I agree with the posters who emphasize that C and C++ are not similar languages and shouldn't be lumped together, fwiw.
Pro tip, standards can be hard to find and expensive but you can rent or buy them cheaply from the Latvian Standards website (https://www.lvs.lv/), most are harmonised and exactly the same as IEC or ISO parent standards, just with an LVS cover sheet.
This book ,Embedded Software Development for Safety-Critical Systems by Chris Hobbs gives a great overview of safety software development in general and the key standards, I found it easy to read.
https://www.routledge.com/Embedded-Software-Development-for-...
On a practical note if using C or C++ get familiar with commonly used language subsets such as MISRA (https://www.misra.org.uk) or CERT C, again which is more relevant will depend on industry.
Gimpel's PC-Lint is a commonly used static analyser for MISRA compliance, and you can try with it on their website (https://gimpel.com/demo.html), I haven't come across a free tool complete checker but you can do a lot with clang and GCC.
Some mention of Rust here but I think that would be a hard language to get through a certification process due to the limited options for qualified tools. That said there is work being done there, https://ferrous-systems.com/ferrocene
The most popular answer in this thread is "you can only write safe C++" which is bullshit. The language that you use will likely be dictated by the toolchain you're forced to use to meet whatever standard your org has adopted. For example, if you're in the automotive realm and following something like ISO-26262, you'll only be able to use a qualified toolchain that's compatible with your safety MCU – so you'll likely be limited to C or C++, and then FURTHER limited by MISRA standards to a subset of those languages. There is no version of Rust that may be used for safety-critical systems, currently – despite the fact that it's arguably a better language, the rigorous verification/documentation work hasn't been done yet. If you're looking for an alternative to C or C++ for use in safety-critical domains, look at Ada.
You will likely not find any example of an open source codebase for safety critical systems. Rigorously-developed safety-critical systems cost millions of dollars to produce, document, run through V&V, etc. They don't tend to get released as OSS.
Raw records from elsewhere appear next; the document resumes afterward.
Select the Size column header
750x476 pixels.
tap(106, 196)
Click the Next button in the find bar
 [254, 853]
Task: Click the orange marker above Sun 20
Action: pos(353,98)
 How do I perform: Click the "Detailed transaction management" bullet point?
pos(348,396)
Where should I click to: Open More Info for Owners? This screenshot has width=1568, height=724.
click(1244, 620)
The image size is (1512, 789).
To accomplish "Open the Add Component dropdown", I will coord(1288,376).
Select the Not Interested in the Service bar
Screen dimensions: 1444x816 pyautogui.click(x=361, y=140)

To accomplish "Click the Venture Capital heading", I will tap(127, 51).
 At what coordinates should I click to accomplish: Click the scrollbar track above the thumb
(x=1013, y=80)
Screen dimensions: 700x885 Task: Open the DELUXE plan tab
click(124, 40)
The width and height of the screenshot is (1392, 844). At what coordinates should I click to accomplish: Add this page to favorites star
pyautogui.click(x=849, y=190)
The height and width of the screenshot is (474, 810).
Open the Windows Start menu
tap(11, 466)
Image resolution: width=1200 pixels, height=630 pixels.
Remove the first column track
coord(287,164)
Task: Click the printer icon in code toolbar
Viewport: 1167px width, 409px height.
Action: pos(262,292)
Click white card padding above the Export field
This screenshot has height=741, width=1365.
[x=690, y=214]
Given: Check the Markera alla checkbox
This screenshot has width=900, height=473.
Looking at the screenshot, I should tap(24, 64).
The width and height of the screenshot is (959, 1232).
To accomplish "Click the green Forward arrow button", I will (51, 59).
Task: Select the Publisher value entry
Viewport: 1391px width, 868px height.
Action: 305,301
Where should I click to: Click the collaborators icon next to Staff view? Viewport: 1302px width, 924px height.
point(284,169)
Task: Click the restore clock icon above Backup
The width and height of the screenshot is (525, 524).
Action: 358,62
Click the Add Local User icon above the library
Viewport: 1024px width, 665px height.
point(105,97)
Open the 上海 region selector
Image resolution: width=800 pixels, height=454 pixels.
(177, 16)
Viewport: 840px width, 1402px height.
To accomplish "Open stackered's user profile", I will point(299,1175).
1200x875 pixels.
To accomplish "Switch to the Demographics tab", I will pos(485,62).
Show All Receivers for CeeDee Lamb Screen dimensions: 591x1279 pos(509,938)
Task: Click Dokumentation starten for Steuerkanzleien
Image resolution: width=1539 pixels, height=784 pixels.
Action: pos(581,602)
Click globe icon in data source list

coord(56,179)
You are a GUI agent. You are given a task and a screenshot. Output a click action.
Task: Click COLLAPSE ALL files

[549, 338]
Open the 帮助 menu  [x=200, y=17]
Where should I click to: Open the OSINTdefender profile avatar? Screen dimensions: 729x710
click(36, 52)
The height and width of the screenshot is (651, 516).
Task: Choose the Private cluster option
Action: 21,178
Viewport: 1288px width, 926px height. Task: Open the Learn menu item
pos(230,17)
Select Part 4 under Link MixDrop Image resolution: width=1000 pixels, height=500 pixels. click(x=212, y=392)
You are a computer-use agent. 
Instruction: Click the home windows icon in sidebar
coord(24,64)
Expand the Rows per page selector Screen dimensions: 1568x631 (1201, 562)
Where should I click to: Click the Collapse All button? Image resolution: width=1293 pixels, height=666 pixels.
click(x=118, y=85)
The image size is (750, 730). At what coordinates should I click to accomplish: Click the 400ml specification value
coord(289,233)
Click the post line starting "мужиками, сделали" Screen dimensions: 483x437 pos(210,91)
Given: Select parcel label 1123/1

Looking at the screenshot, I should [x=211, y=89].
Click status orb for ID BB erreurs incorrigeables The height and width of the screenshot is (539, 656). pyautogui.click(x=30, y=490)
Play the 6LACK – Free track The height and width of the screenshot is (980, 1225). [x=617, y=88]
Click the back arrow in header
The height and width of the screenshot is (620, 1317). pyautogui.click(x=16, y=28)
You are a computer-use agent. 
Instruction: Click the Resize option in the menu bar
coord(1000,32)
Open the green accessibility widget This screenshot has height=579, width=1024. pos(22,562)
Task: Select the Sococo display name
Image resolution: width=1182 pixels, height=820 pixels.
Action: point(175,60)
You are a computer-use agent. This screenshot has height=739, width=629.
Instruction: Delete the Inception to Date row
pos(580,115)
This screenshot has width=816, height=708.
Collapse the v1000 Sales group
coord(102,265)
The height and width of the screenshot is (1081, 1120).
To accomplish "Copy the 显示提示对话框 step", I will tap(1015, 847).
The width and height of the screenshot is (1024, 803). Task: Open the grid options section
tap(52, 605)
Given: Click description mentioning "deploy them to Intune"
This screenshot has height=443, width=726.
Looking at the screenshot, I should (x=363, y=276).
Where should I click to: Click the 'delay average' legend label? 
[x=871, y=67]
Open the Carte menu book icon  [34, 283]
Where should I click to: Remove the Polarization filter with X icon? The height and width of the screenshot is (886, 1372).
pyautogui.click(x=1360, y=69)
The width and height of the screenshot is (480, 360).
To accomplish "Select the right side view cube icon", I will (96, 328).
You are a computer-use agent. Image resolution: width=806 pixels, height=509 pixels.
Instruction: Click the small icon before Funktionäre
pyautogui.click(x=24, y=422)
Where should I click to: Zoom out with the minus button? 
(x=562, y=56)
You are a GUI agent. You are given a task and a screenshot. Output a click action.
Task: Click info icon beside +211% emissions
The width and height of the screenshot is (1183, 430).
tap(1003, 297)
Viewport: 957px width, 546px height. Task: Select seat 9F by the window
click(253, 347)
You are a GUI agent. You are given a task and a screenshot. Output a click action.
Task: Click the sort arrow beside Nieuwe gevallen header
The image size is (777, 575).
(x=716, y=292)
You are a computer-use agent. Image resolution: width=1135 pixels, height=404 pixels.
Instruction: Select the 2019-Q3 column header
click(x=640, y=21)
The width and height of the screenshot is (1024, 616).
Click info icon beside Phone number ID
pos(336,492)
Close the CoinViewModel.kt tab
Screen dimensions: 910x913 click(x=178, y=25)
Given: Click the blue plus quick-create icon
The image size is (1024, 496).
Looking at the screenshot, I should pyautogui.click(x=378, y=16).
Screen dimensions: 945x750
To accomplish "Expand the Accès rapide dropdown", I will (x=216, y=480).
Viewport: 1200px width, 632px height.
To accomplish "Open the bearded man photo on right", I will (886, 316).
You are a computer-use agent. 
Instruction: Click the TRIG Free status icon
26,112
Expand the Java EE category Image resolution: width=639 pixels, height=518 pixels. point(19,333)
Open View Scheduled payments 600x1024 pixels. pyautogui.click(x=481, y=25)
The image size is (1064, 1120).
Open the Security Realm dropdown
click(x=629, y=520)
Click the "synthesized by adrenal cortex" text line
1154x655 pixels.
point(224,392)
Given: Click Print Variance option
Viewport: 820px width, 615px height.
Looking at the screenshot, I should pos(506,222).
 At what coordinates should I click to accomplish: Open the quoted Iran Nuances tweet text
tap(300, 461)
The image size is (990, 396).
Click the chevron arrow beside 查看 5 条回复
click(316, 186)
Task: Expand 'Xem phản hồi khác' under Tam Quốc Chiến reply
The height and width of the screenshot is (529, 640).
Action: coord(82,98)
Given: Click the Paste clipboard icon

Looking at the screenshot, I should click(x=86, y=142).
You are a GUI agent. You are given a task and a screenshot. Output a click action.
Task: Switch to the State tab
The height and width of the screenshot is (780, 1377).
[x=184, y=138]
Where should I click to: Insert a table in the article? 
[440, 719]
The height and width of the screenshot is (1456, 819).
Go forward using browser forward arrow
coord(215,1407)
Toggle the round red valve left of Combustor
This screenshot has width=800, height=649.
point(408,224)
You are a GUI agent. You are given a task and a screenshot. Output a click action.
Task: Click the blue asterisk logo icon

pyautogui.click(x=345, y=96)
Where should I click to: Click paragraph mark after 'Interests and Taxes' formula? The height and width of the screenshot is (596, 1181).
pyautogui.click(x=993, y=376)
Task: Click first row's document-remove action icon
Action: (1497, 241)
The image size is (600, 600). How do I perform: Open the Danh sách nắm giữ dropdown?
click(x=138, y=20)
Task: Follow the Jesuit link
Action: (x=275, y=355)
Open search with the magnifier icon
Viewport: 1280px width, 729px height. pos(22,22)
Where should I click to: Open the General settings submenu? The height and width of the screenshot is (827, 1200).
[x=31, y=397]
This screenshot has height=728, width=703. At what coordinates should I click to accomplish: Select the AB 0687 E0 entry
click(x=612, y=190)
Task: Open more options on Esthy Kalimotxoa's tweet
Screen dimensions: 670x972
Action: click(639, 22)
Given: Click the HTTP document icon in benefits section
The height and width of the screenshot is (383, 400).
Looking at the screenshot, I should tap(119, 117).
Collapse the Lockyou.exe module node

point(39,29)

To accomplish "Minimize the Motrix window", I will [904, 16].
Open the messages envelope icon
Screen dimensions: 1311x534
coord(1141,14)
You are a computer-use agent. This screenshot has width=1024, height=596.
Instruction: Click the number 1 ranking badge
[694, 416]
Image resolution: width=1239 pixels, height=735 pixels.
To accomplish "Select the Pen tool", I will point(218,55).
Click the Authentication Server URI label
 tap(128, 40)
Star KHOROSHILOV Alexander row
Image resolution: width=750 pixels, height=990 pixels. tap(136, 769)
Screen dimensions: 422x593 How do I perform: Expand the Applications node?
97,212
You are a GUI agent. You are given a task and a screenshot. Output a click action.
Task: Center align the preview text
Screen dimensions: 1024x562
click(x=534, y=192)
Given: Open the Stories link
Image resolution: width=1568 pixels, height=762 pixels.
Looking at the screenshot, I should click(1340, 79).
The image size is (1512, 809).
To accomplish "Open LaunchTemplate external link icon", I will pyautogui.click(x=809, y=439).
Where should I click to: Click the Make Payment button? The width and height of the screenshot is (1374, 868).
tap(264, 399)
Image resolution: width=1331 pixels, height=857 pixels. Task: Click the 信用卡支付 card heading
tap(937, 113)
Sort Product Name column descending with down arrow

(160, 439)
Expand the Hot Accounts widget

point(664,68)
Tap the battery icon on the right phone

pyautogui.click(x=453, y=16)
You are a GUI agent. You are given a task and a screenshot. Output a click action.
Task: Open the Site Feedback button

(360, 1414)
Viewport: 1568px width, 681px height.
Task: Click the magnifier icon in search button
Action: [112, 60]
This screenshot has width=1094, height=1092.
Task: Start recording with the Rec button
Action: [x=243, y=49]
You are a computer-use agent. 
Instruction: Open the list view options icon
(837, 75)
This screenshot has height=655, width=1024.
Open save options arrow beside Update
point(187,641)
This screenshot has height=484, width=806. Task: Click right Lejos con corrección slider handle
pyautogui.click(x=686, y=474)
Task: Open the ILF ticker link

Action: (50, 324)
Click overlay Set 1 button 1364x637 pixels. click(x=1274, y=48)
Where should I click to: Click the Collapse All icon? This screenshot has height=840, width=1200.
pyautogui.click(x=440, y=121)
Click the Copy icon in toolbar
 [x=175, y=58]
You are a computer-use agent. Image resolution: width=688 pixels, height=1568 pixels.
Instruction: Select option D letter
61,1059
For the rest of the folks in this thread: type safety, memory safety, etc. are awesome features – but having a language with these features doesn't allow you to build a safety-critical system. It doesn't even begin to. If you're curious, you can start to look at the roadmap for the Ferrocene project – the company behind it is working with the folks from AdaCore (AFAICR?) to make a version of Rust for safety-critical systems a reality (one that I'm very much looking forward to!)